What storage array are you using out of interest?
 
How many disks have you got? The J4400 takes up to 24x 1TB so have you got 2 of them? As 48 spindles is pretty high throughput.. Sun quote 2GBytes/sec network throughput for their 48 disk thumper. The 10 VMs you're planning to run will be fine on 1Gbit but your fabric will bottleneck before the array
 
It depends how the array is being presented to the VM node though. I imagine you're running ZFS somewhere - do you have any flash/NV RAM acceleration in the 7310? Have you played with any settings?
 
Yeah 2 of them. They are new, nothing yet on them, we have configured both sets of 24 as one big pool, I think its Raid6+1, as that's what they recommended for a good balance of performance + redundacy.
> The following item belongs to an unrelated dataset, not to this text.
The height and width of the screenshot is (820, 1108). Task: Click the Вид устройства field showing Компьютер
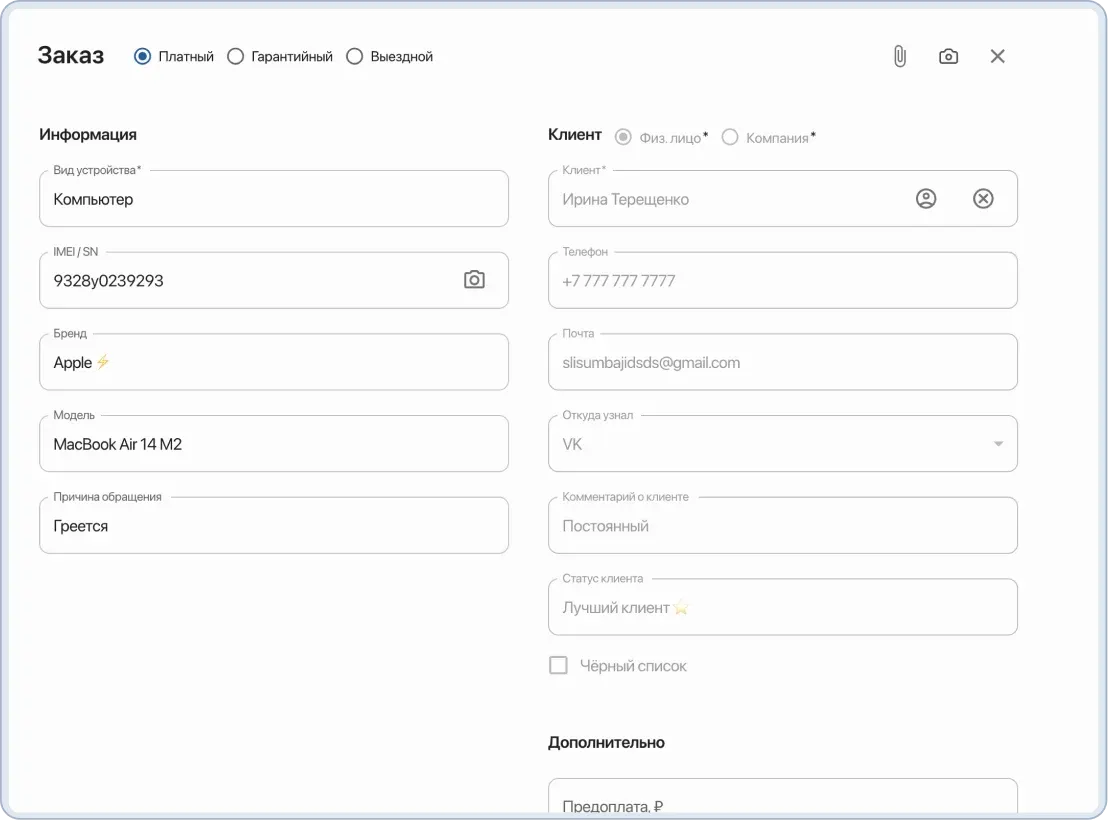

We will definately be limitied by the 4 x 1GB ports, but the switch we bought has a couple of 10Gbe ports, so we can do a quick upgrade on the back of the NAS if needs be.

It has a couple of read SSDs for buffering and 16GB of RAM. Not played that much with it, as we are still awaiting the proper switches to be delivered.
 
Yeah 1 big 48 disk RaidZ2 isn't going to do so great for VMs. Do some benchmarks and workout whats latency sensitive and what needs high throughput and create multiple mirrored pools as required. You can set the SSDs as a striped logzilla/readzilla or 1 for each.. again depends how much ZIL and L2ARC get hammered as to what is best. Also if you're using COMSTAR for iSCSI there's lots of tuneables that will help!
 
Its set for `Double parity RAID` I didnt see any mention of Raid Z or Z2 etc when configuring.